== WHAT TO WORK ON ==
Only a number is wanted here: the count of lines in the entries below that contain the word "project".
━━━━━ LISTED RECORDS ━━━━━
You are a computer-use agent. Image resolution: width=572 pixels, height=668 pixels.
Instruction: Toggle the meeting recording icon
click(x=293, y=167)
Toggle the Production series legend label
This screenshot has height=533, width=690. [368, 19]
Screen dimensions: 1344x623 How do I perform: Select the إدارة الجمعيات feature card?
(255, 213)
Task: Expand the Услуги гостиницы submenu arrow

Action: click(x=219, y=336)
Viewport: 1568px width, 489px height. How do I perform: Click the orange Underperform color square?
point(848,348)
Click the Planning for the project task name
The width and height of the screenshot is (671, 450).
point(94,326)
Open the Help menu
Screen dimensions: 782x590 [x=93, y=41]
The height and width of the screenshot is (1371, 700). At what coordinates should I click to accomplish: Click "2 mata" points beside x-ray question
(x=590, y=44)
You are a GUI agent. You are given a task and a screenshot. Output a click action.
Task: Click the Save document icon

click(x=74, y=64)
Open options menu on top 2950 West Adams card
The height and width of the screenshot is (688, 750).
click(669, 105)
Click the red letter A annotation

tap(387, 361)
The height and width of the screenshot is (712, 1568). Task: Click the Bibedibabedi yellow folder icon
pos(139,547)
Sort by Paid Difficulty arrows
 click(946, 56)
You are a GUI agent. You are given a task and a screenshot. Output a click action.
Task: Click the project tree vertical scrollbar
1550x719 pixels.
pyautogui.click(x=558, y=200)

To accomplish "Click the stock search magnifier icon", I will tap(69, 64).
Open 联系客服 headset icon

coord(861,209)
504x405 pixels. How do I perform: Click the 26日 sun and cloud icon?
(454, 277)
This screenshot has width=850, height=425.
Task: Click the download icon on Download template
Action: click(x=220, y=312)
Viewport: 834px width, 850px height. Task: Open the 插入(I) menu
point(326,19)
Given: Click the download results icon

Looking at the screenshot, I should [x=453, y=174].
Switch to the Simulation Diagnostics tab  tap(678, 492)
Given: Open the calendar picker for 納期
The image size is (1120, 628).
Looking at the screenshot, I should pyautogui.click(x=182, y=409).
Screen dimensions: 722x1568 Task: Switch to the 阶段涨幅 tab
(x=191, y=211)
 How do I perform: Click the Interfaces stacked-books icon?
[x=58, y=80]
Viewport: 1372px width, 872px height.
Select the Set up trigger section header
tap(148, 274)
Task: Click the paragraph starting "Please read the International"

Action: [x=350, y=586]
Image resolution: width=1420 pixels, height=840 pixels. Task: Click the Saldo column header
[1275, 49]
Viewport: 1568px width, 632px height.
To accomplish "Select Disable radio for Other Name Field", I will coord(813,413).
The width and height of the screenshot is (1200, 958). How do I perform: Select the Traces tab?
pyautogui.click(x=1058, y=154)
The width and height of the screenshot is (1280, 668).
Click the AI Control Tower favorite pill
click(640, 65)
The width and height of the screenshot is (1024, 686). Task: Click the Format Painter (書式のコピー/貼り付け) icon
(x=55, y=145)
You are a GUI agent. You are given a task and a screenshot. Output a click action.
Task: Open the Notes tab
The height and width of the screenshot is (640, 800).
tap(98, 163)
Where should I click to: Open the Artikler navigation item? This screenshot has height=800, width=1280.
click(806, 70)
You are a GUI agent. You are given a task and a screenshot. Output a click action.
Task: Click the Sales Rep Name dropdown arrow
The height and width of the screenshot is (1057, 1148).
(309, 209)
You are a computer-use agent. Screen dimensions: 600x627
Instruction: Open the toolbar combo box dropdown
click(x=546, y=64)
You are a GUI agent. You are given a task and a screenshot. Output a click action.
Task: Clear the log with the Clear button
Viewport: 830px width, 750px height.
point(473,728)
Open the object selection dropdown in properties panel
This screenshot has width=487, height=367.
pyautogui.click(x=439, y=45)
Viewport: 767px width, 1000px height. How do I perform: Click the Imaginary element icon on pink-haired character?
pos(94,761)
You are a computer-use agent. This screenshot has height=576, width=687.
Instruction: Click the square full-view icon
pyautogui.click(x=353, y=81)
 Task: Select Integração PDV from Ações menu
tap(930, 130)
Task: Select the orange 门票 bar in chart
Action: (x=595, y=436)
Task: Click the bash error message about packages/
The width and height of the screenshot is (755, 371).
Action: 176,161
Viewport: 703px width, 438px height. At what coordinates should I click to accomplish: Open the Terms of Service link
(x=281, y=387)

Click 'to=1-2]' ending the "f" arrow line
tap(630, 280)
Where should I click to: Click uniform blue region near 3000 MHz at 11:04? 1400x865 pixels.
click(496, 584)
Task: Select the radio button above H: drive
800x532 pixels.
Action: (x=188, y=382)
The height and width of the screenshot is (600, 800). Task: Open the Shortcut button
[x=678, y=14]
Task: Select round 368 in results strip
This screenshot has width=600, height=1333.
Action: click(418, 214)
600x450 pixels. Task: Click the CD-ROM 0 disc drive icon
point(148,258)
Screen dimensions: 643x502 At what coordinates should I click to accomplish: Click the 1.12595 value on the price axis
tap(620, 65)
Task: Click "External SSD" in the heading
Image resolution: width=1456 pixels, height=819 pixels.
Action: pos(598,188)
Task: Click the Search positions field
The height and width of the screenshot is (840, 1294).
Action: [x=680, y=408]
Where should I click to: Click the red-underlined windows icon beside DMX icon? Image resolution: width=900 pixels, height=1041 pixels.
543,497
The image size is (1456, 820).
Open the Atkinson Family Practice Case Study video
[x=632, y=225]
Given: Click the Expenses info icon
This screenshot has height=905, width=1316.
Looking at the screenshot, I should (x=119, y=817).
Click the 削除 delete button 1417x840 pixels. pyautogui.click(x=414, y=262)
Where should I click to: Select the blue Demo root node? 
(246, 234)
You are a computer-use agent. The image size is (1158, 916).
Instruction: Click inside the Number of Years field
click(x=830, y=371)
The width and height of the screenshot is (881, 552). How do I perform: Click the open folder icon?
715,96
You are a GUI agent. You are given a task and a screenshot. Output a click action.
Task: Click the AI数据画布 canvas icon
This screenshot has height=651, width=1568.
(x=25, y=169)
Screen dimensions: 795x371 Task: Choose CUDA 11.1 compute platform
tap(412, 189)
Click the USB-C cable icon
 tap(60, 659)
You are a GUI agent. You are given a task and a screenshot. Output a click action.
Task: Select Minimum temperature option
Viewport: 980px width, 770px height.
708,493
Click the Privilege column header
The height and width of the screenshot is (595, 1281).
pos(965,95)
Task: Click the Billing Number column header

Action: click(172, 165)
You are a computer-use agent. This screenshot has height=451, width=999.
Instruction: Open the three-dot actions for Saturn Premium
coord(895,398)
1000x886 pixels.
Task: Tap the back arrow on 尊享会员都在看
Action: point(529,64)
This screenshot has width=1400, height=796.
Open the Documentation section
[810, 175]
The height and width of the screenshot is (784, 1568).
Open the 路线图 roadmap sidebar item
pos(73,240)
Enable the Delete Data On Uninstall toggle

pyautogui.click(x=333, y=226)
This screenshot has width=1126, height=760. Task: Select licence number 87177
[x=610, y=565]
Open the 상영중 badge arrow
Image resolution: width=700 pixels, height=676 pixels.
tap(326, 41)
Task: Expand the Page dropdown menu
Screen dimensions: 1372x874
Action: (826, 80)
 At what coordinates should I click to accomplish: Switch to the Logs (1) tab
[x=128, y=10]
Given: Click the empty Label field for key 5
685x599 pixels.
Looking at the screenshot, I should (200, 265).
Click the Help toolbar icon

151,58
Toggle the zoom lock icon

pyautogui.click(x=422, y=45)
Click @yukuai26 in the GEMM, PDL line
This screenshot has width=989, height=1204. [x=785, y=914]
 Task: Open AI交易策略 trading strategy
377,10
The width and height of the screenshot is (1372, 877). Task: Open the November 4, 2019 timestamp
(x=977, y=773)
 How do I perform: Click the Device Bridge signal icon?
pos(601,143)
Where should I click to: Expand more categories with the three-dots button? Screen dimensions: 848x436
━━━━━
== SOLUTION FOR THIS EXERCISE ==
2